3.41 The US Department of Justice and Federal Trade Commission Horizontal Merger Guidelines contain explicit thresholds defined in terms of the HHI. While it should be emphasised that these thresholds are for use in merger appraisal and not strictly evaluations of dominance, they provide a general indication of degrees of concentration beyond which competition is not likely to be effective.
3.42 A market with an HHI less than 1000 is considered ‘unconcentrated’, a market with an HHI between 1000 and 1800 is considered moderately concentrated and a market with an HHI greater than 1800 is regarded as ‘highly concentrated’. All the markets in the above table would therefore be regarded as highly concentrated for the purposes of the US Guidelines. This means that a merger would be subject to detailed scrutiny for possible adverse effects on competition, but it does not mean that the market is characterised by single or collective dominance.
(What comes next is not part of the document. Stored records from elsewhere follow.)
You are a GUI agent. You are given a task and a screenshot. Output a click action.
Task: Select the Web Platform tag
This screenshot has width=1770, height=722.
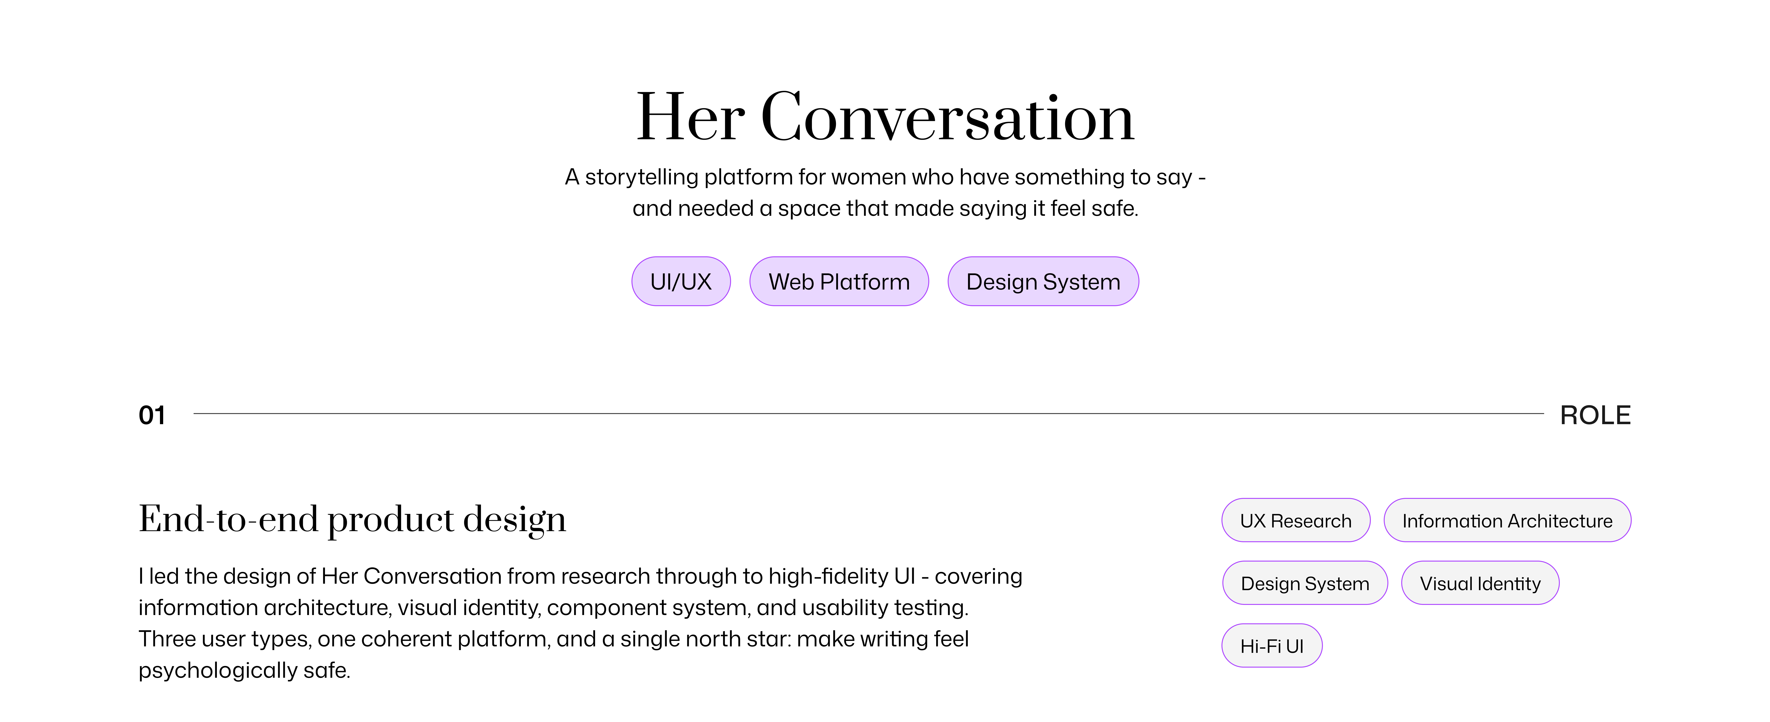pyautogui.click(x=839, y=282)
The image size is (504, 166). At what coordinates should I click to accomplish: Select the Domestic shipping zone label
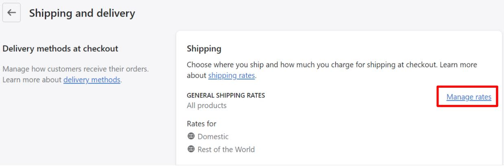pos(213,137)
The UK is clearly the least concentrated market of those listed. Also, the figures above do not consider the existence of service providers or the new entrant, '3', although their inclusion would not currently bring the UK HHI below 1800.
Conclusion
3.43 The Director's initial conclusion is that the analysis of market share statistics does not provide strong support for a finding of collective dominance, because none of the measures of market shares have remained static. Both Vodafone’s and O2's revenue market shares have been steadily eroding over time, whilst those of T-Mobile and Orange have increased. Vodafone's and O2's lead on revenue and subscribers have fallen, such that Orange has overtaken Vodafone on subscriber numbers and O2 on both measures. This pattern of change in market shares is not indicative of collective dominance between two, three or four players.
3.44 It is also worth noting that although market concentration in subscriber terms would be regarded as high by most competition authorities, it has fallen over time and is likely to fall further with the entry of '3' as the fifth mobile network operator. Concentration in the UK market is low relative to other major European mobile markets.
Market maturity
3.45 Market maturity, particularly any evidence of stagnant or moderate demand side growth, is important because in a mature market there may be less incentive to compete aggressively. This situation would tend to create more favourable conditions for the adoption of co-ordinated behaviour, as there would be less incentive for existing players to compete to attract new customers, and less scope for successful market entry.
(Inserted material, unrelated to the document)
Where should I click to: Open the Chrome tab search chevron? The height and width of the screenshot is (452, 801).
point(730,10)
3.46 The latest Oftel figures show that about 70 per cent of UK residential consumers own a mobile phone. Penetration growth has slowed. Penetration grew by four per cent in 2002, having grown by ten per cent in 2001 (source: Mobile Communications).
3.47 An insight into the scope for further penetration growth can be gained by considering the customer segments that offer more scope for growth. Oftel's most recent consumer survey shows how penetration declines rapidly with age among consumers over 45. Over three-quarters of under 55s in the UK have a mobile (Oftel survey, Consumers' use of mobile telephony, November 2002). This compares to penetration of 61 per cent in the 55-64 age group, and only 43 per cent in the 65-74 age group. However, penetration figures for the year to November 2002 do not suggest rapid growth among the older age groups, and certainly not sufficient growth to increase overall penetration significantly.
3.48 On the other hand, comparison with other European countries indicates that there is potential for more growth in UK penetration. For example, penetration is about five per cent higher in Finland, eight per cent higher in Norway and ten per cent higher in Italy. Whilst there are some issues of comparability between countries these figures still seem to suggest some scope for growth in the UK.
3.49 An assessment against these criteria can look at growth in usage as well as growth in the number of subscribers. Oftel's market information statistics show that in July-September 2002, call volumes were up by 17 per cent on the previous year's figures. For the same period, the volume of SMS messages was up by 37 per cent. SMS is just one example of how the mobile sector is evolving at the level of individual services. As well as the volume of SMS messages sent, the proportion of consumers using SMS is also rising strongly. Looking forward, the market definition in mobile is likely to continue to evolve, as newer services become an increasingly important basis for competition. Such services include picture messaging and GPRS services, still in relatively early stages of growth, and the 3G data services that have just been introduced.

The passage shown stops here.